1. One of the greatest challenges to the human intellect [over the centuries] has been to explain how the complex, improbable appearance of design in the universe arises.

2. The natural temptation is to attribute the appearance of design to actual design itself. [In the case of a man-made artefactsuch as a watch, the designer really was an intelligent engineer. It is tempting to apply the same logic to an eye or a wing, a spider or a person.]

3. The temptation is a false one because the designer hypothesis immediately raises the larger problem of who designed the designer. [The whole problem we started out with was the problem of explaining statistical improbability. It is obviously no solution to postulate something even more improbable. We need a 'crane,' not a 'skyhook,' for only a crane can do the business of working up gradually and plausibly from simplicity to otherwise improbable complexity.]

4. The most ingenious and powerful explanation is Darwinian evolution by natural selection. [Darwin and his successors have shown how living creatures, with their spectacular statistical improbability and appearance of design, have evolved by slow, gradual degrees from simple beginnings. We can now safely say that the illusion of design in living creatures is just that -- an illusion.]

5. We don't [yet] have an equivalent [crane] for physics. [Some kind of multiverse theory could in principle do for physics the same explanatory work as Darwinism does for biology. This kind of explanation is superficially less satisfying than the biological version of Darwinism, because it makes heavier demands on luck.
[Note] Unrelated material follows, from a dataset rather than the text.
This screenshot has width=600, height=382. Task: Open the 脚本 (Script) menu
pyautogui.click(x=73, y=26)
But the anthropic principle entitles us to postulate far more luck than our limited human intuition is comfortable with.]

6. We should not give up the hope of a better [crane] arising in physics, something as powerful as Darwinism is for biology. [But even in the absence of a strongly satisfying crane to match the biological one, the relatively weak cranes we have at present are, when abetted by the anthropic principle, self-evidently better than the self-designing skyhook hypothesis of an intelligent designer.]
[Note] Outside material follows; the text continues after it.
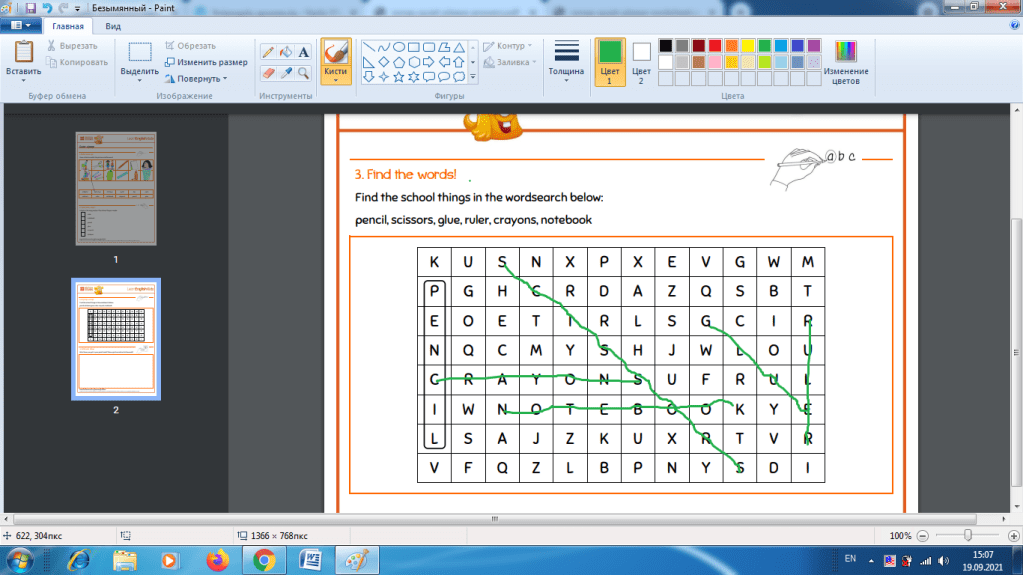
Task: Activate the Цвет 2 color selector
Action: click(641, 62)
[If the argument of this chapter is accepted, the factual premise of religion -- the God Hypothesis -- is untenable.] God almost certainly does not exist.

-----------------------------------

This extended version of Dawkins's argument doesn't seem to add much -- if anything -- so it seems to me that Craig's summary is fair. In fact, on his website, Craig makes every effort to treat Dawkins fairly:

"Indeed, if we take these six statements as premises of an argument implying the conclusion "Therefore, God almost certainly does not exist," then the argument is patently invalid. No logical rules of inference would permit you to draw this conclusion from the six premises.

"A more charitable interpretation would be to take these six statements, not as premises, but as summary statements of six steps in Dawkins' cumulative argument for his conclusion that God does not exist. But even on this charitable construal, the conclusion "Therefore, God almost certainly does not exist" does not follow from these six steps, even if we concede that each of them is true and justified."

exapologist said...

These formulations all seem to be implausible incarnations of Hume's version of the criticism. However, Hume's criticism is most charitably and plausibly construed not in terms of an argument for atheism, but rather as an undercutting defeater for certain forms of the design argument. In that capacity, I think Hume's criticism is a success.

Steven Carr said...

The trouble with Dawkins is that he has not read as many theology books as Craig.

Dawkins is just an amateur, until he studies theology at a university.


It is like expecting a chess player from India to come over to Europe and beat the top players and a world champion, when he has never studied an opening book in his life.

It just ain't going to happen. Those professionals would at once expose the gaps in his knowledge.

Victor Reppert said...

I take it Anand didn't remain ignorant of openings while pursuing the World Championship. He had a lot to learn before he could start beating the likes of Kasparov and Kramnik.

Steven Carr said...

Have you not heard of Sultan Khan?

Well worth finding out about if you haven't.